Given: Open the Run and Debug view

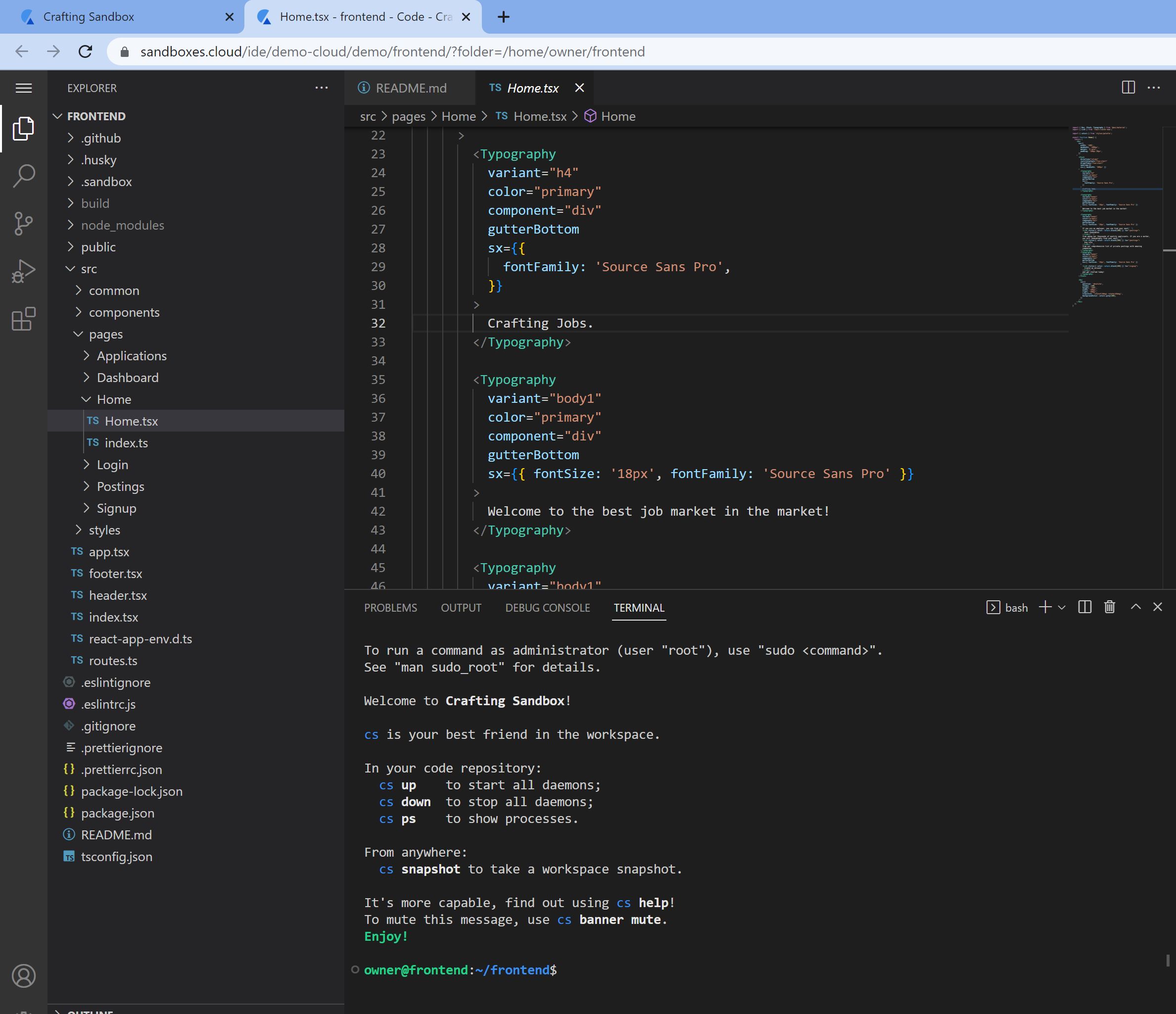Looking at the screenshot, I should (x=23, y=271).
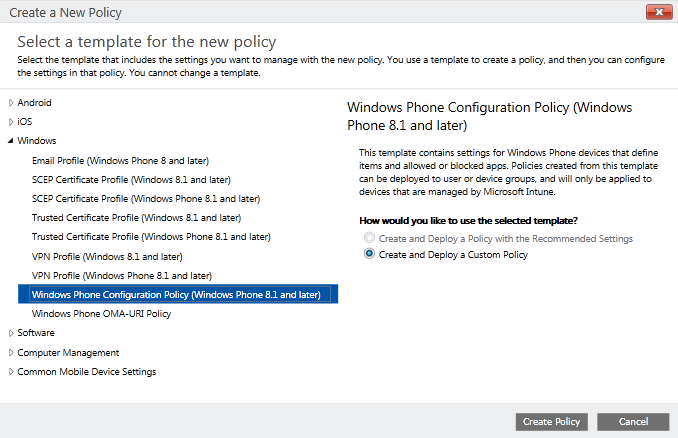Select Trusted Certificate Profile (Windows 8.1 and later)
Viewport: 678px width, 438px height.
[137, 218]
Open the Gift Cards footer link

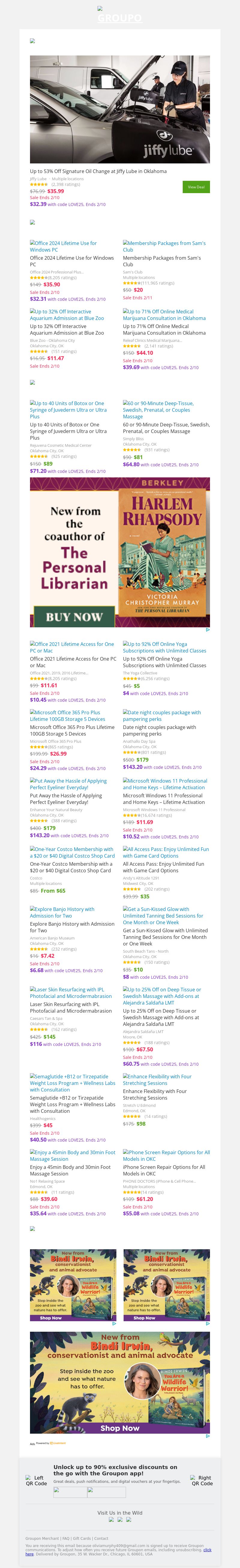(82, 1538)
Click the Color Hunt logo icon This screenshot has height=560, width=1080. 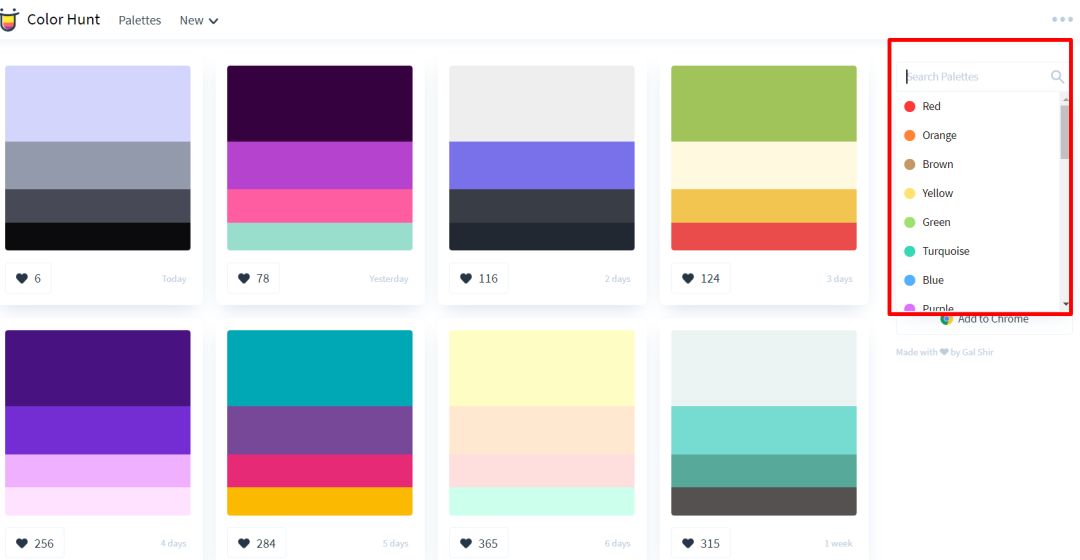tap(8, 20)
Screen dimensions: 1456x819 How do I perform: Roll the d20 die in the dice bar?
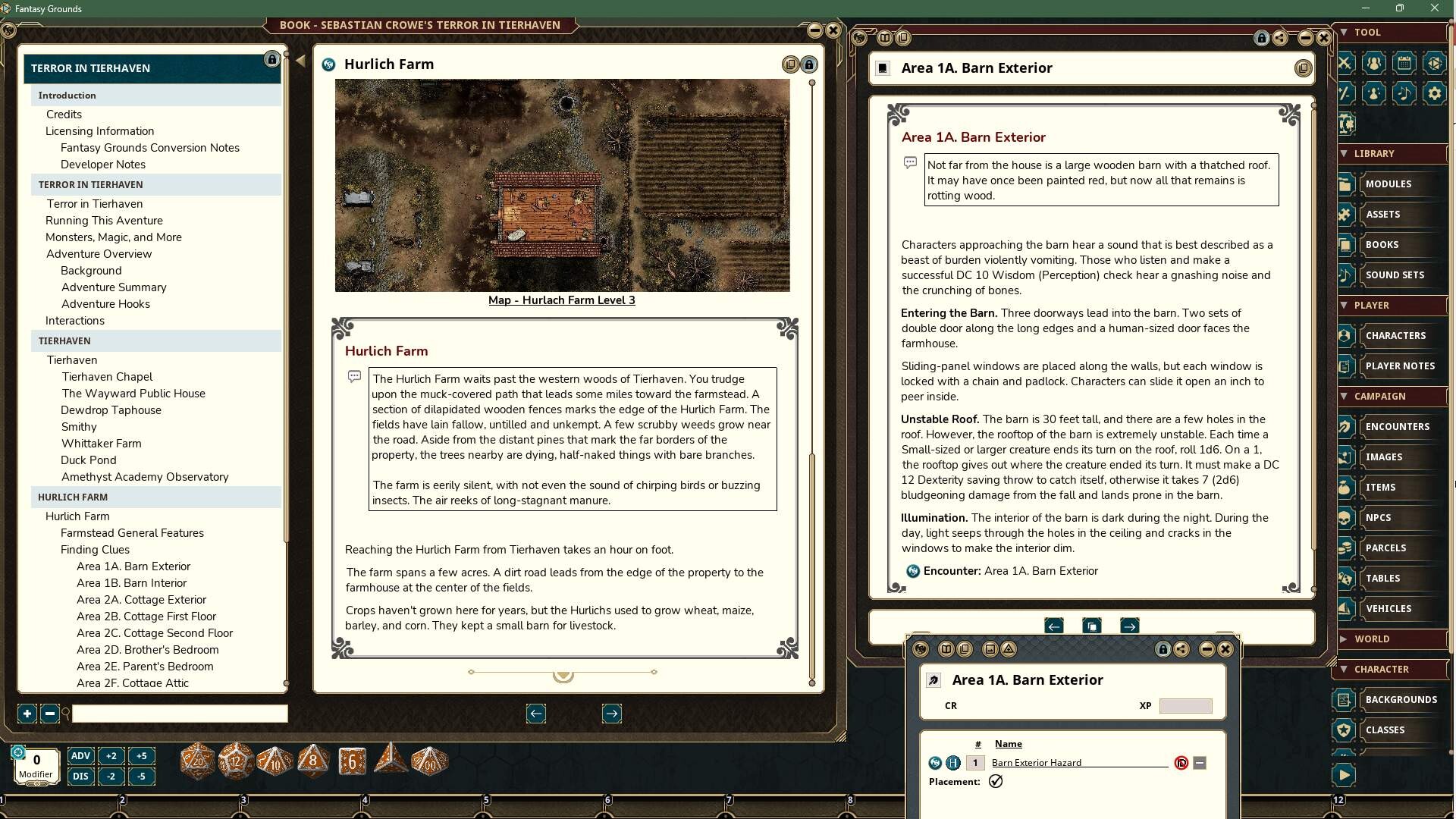pos(198,761)

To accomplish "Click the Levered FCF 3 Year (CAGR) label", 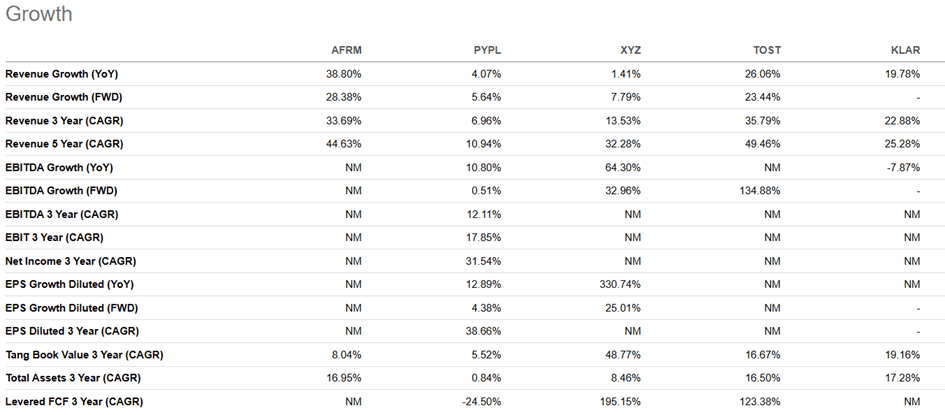I will point(73,402).
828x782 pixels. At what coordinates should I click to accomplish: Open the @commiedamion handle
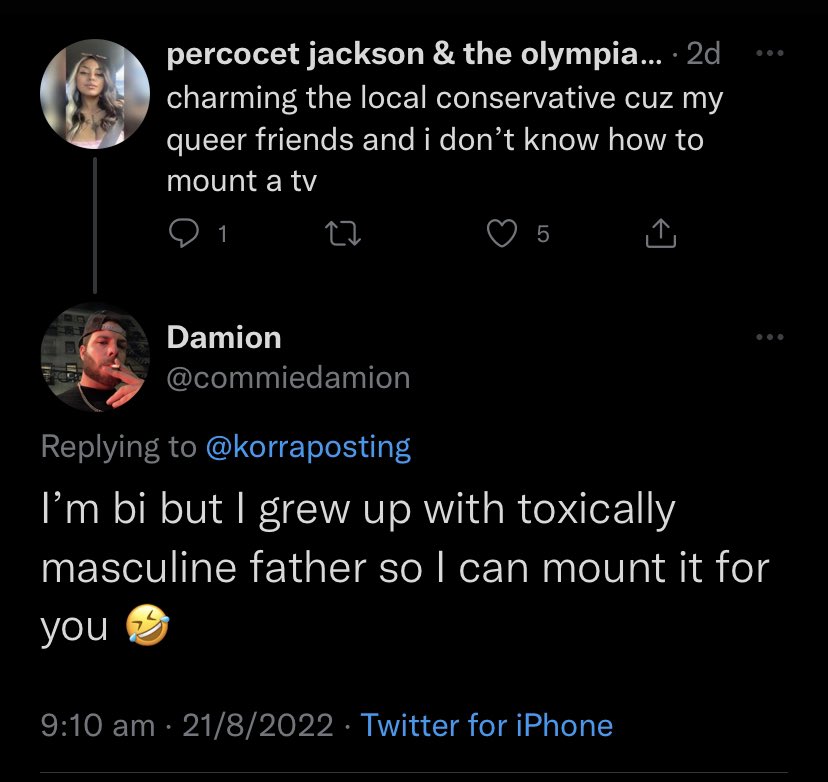tap(288, 378)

▸ TASK REQUIREMENTS: Rewrite everything from the line containing "828x782 pixels. At" down to the end of the records, replacing "handle" with "username" and keeping all else unchanged. Leave the pictures out of your answer.

▸ FULL ANSWER:
828x782 pixels. At what coordinates should I click to accomplish: Open the @commiedamion username
tap(288, 378)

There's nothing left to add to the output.